L’une des grandes mobilisations qui ont été enregistrées en ces nouveaux jours de résistance, s’est précisément dirigée contre cet interventionnisme, les manifestants se sont rendus au siège de l’ONU, près de l’aéroport international de Port-au-Prince, où ils ont exprimé leur répudiation du soutien apporté par le Groupe central au gouvernement de Jovenel Moïse : ce groupe est constitué par rien moins et rien plus qu’un représentant spécial du Secrétariat général de l’ONU, les ambassadeurs d’Allemagne, du Brésil, du Canada, de France, des USA, et les représentants de l’Espagne, de l’OEA et de l’UE. Ttous ces pays et de ces organisations gardent un silence coupable sur la situation réelle en Haïti, où tous, bien sûr, sont complices de l’oppression de longue date qu’il a subie, où chacun profite et extrait une grande richesse, le néocolonialisme est réel, aussi réel que la botte impérialiste sur le monde. Haïti mène une longue bataille contre le système mondial tout entier et est oublié par la grande majorité des nations. Il est temps de faire la lumière sur la vérité en Haïti et d’intensifier les manifestations de soutien, la libération d’Haïti est aussi l’émancipation des peuples latino-américains.

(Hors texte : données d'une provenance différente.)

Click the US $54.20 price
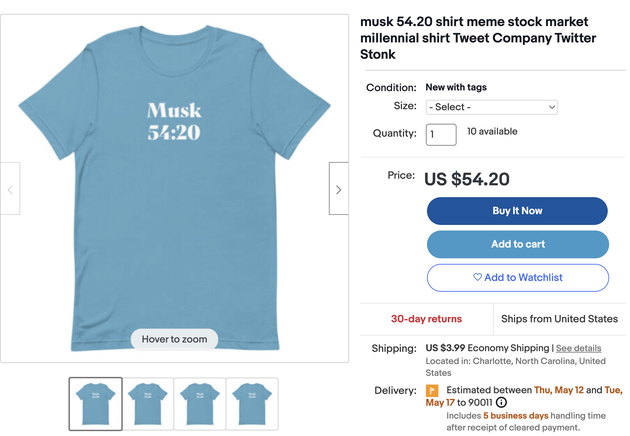The image size is (630, 436). [x=467, y=180]
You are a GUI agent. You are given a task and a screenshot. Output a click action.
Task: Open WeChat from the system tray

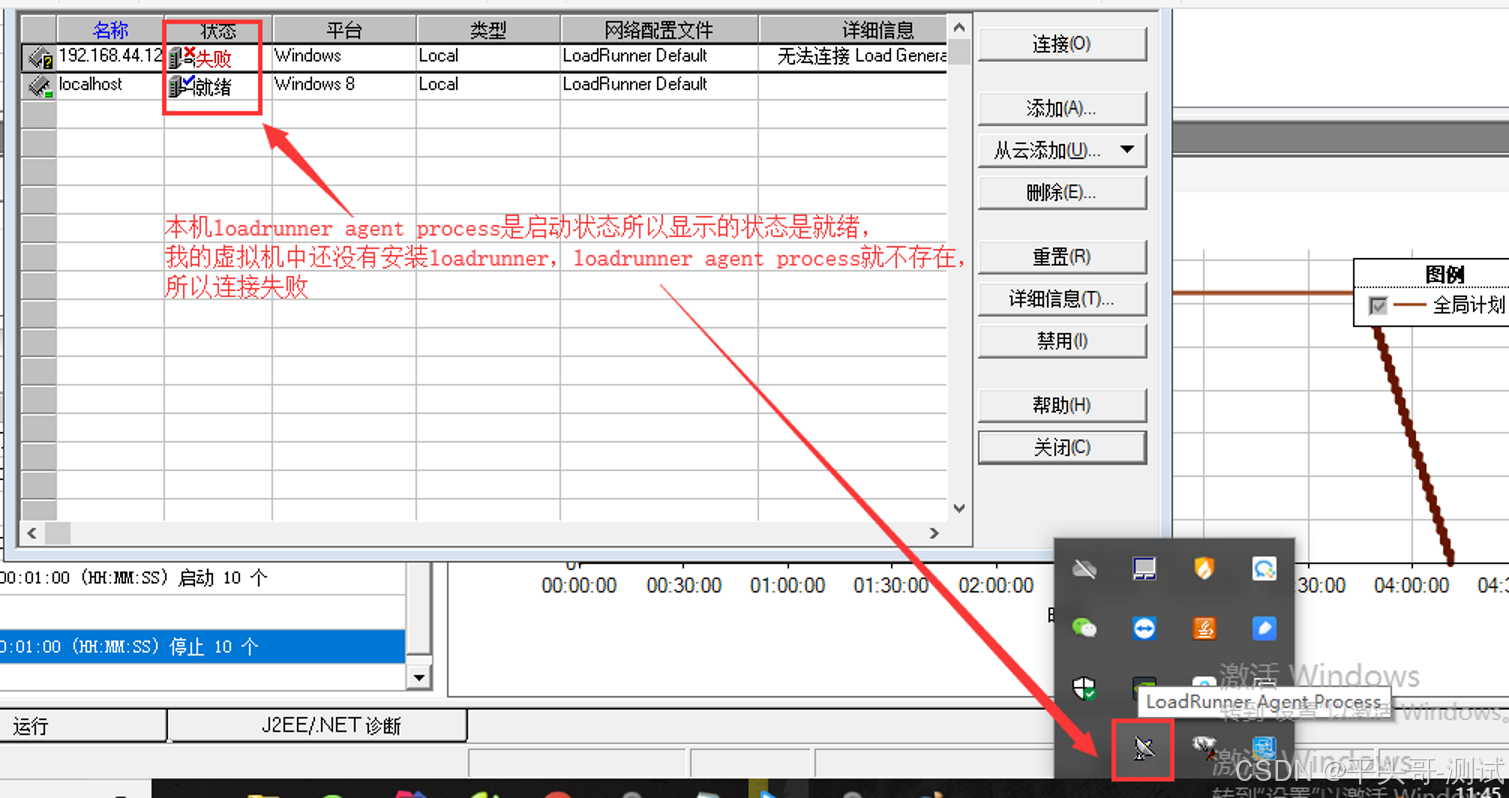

Aucune solution favorable au peuple haïtien ne viendra des politiques néolibérales imposées par le FMI, l’impérialisme et le néocolonialisme. Haïti, comme toute notre Amérique, fait face au défi et à la nécessité de construire un nouvel ordre mondial, cette région du monde est appelée à être à l’avant-garde dans cette urgence impérieuse, la résistance contre le néolibéralisme doit conduire les peuples à critiquer ouvertement l’ensemble du système capitaliste et à formuler un projet émancipateur mondial. Le socialisme doit lever la main pour canaliser les revendications sociales, se reformuler pour réaliser le désir d’un monde vraiment juste, libre et humain.